Anyway you should see from your old post about dealers and 200mile drives that the two markets were / are poles apart, yours was far more normal and undistorted, apart from the brainwash that all americans have. You are brought up on "never mind the taste, sell the sizzle". But you will deny it, as that is what good brainwashing does. That is why you cannot produce good cars, because it was / is a showroom salesmen and commission led industry!

We're in total agreement about Americans being brought up on "never mind the taste, sell the sizzle". Probably the reason why I detest sales and most salesmen. However, I find enjoyment in Linn and Naim gear and more use in their suggestion that an enjoyable rig is more important than whether one rig has more or less bass and treble than another.
 
Not so.

The same pressures and spin techniques are in operation regardless of whether you are choosing hi-fi, bank accounts, insurance, utilities or a car.

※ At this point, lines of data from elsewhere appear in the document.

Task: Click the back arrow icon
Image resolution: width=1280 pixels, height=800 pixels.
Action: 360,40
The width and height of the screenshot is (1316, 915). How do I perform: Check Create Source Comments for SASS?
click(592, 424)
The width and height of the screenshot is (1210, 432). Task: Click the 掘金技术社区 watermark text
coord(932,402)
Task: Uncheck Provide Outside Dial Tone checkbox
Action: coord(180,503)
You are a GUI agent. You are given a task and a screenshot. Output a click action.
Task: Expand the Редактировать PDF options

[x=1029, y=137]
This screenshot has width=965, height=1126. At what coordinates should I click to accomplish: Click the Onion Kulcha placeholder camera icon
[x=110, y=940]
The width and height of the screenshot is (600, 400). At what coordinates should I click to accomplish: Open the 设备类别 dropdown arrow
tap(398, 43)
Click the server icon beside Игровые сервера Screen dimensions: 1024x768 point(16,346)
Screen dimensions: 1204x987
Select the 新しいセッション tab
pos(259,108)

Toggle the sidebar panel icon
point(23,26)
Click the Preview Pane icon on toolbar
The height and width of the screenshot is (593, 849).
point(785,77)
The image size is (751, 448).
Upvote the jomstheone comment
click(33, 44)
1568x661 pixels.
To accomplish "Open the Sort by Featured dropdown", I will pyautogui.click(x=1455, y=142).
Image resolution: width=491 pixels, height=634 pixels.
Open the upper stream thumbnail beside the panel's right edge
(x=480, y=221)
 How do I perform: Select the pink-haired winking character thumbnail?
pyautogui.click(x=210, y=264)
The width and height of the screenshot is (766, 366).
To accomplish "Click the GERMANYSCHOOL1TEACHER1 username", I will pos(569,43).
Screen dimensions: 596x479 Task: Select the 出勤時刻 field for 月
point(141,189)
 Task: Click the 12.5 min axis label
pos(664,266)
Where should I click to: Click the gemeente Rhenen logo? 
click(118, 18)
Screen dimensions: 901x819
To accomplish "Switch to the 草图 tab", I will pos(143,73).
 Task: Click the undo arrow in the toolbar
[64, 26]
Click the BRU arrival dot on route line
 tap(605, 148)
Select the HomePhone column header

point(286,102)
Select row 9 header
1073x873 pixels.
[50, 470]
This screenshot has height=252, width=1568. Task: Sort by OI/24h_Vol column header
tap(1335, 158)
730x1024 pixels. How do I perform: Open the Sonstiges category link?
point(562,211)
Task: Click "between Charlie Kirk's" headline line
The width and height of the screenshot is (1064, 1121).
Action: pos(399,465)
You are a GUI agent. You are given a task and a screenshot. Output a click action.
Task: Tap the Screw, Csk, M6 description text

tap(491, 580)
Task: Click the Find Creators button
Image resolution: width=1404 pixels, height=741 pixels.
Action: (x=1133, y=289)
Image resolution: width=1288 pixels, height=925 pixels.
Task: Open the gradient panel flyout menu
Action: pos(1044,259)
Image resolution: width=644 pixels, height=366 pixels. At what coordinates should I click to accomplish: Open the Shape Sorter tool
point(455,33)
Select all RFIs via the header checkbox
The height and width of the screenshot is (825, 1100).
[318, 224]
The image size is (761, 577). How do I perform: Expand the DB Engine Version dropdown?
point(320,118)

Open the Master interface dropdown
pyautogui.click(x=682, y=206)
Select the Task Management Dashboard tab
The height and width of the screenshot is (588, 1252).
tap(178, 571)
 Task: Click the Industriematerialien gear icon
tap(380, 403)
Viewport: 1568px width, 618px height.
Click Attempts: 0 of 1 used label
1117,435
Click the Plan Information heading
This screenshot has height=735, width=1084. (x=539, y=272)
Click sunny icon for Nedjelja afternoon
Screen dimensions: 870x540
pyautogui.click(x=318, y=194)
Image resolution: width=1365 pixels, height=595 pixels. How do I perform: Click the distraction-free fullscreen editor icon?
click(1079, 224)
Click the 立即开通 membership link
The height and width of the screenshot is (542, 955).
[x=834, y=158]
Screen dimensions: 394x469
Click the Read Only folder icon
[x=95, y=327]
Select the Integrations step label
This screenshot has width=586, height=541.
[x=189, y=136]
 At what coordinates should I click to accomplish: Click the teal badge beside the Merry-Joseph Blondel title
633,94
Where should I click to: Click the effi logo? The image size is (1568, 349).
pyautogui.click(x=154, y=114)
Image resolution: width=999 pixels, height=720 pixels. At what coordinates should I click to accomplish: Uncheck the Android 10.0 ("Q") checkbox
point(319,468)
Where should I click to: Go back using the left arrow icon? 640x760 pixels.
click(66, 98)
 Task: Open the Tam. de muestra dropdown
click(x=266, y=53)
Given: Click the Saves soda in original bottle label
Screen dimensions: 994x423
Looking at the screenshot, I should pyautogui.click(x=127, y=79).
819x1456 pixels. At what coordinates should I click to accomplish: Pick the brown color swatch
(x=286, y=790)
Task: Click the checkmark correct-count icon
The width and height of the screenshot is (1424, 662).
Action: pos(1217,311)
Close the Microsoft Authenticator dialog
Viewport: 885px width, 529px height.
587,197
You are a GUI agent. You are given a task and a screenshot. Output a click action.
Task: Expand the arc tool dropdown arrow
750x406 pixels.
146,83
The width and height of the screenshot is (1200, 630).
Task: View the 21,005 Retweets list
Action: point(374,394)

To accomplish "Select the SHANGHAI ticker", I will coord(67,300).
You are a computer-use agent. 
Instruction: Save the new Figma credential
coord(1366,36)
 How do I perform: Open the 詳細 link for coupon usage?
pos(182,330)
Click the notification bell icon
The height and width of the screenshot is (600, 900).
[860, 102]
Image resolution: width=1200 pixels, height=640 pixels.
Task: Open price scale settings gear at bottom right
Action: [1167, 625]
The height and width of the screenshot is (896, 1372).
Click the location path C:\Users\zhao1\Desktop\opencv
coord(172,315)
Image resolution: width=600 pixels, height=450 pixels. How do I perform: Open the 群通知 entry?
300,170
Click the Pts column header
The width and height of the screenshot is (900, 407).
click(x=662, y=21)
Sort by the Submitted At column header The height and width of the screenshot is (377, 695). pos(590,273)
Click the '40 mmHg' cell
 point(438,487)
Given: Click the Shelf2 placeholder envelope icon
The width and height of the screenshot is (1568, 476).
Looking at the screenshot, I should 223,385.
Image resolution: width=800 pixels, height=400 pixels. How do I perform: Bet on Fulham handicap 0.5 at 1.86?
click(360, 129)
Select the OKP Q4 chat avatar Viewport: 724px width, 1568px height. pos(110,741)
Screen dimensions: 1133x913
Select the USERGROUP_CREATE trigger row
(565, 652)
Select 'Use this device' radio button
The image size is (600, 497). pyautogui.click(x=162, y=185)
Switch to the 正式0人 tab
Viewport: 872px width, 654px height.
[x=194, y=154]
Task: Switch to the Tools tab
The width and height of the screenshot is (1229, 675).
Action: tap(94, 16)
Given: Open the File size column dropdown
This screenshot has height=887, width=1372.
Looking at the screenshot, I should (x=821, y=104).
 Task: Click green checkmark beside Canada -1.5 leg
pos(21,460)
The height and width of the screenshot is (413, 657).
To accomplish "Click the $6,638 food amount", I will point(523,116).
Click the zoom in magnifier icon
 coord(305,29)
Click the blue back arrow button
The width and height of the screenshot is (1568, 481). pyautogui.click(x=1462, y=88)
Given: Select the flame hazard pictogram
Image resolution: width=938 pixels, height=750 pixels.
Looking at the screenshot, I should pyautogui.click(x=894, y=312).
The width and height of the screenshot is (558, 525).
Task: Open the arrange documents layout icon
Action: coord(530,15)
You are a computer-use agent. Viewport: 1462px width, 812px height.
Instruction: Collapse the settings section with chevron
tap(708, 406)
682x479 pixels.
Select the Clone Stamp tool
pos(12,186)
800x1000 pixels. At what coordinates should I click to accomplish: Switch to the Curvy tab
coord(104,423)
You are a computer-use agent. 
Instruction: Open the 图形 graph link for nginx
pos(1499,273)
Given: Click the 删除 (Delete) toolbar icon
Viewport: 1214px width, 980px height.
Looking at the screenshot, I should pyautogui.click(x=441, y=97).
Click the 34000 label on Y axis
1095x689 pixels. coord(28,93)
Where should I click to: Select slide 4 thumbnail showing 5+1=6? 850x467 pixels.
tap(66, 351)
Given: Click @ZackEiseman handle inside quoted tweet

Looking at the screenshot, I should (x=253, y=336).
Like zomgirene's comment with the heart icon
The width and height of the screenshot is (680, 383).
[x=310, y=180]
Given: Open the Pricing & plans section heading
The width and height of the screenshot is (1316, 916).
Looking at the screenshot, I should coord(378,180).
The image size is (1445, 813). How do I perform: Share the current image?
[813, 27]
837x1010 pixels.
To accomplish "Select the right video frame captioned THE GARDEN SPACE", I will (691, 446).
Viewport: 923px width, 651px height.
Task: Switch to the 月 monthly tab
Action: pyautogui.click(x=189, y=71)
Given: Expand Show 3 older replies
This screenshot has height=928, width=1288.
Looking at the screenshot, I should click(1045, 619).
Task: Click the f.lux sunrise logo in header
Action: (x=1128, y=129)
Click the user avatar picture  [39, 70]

Spin/sales pressure is always wrong because it places someone else's needs and priorities above those of the buyer. it seeks to influence in favour of the former by going further than simply presenting the required information to allow the buyer to make the decision.

It can be as brutal or subtle as you like, but always wrong IMO.

Rob,

I didn't say the technique wasn't wrong. (To be honest, I don't hold much regard for most in the sales field period)

What I'm saying is if you can't overcome someone trying to sell you something you so unimportant in life as a hifi you are disfunctional and should head to the nearest clinic for professional help.

regards,

dave

P.S. I agree impartiality should be the rule during a presentation but few seem to know how to do this whether they be flat earth or round earth salesmen.
 
Rob,

I didn't say the technique wasn't wrong. (To be honest, I don't hold much regard for most in the sales field period)

What I'm saying is if you can't overcome someone trying to sell you something you so unimportant in life as a hifi you are disfunctional and should head to the nearest clinic for professional help.

regards,

dave

P.S. I agree impartiality should be the rule during a presentation but few seem to know how to do this whether they be flat earth or round earth salesmen.
So everyone who falls for the bandwagon effect, needs therapy, well that is the whole voting US population at every election for a start.
 
quote

Rob,

I didn't say the technique wasn't wrong. (To be honest, I don't hold much regard for most in the sales field period)

What I'm saying is if you can't overcome someone trying to sell you something you so unimportant in life as a hifi you are disfunctional and should head to the nearest clinic for professional help.

regards,

dave

P.S. I agree impartiality should be the rule during a presentation but few seem to know how to do this whether they be flat earth or round earth salesmen.

when i used to work in retail at musical images covent garden we use to be very big stockists of linn and naim, every month the pupett use to come to show and tell us that we did not know how to sell,"insult# 1, then went on on a selling technic that no more tapping your feet first but start to hum to the music and to pretend that you were hearing things that the client did not , play back hum and tap your feet, i nearly picked him up and wanted to put him in the middle of covent garden square were all the clowns performed.
 
when i used to work in retail at musical images covent garden we use to be very big stockists of linn and naim, every month the pupett use to come to show and tell us that we did not know how to sell,"insult# 1, then went on on a selling technic that no more tapping your feet first but start to hum to the music and to pretend that you were hearing things that the client did not , play back hum and tap your feet, i nearly picked him up and wanted to put him in the middle of covent garden square were all the clowns performed.

I had one who praised a distributor who used to get people to march up and down listening to a recording of a military band playing Sousa's The Thunderer, and refused to let anyone play their own records. He said we should do the same.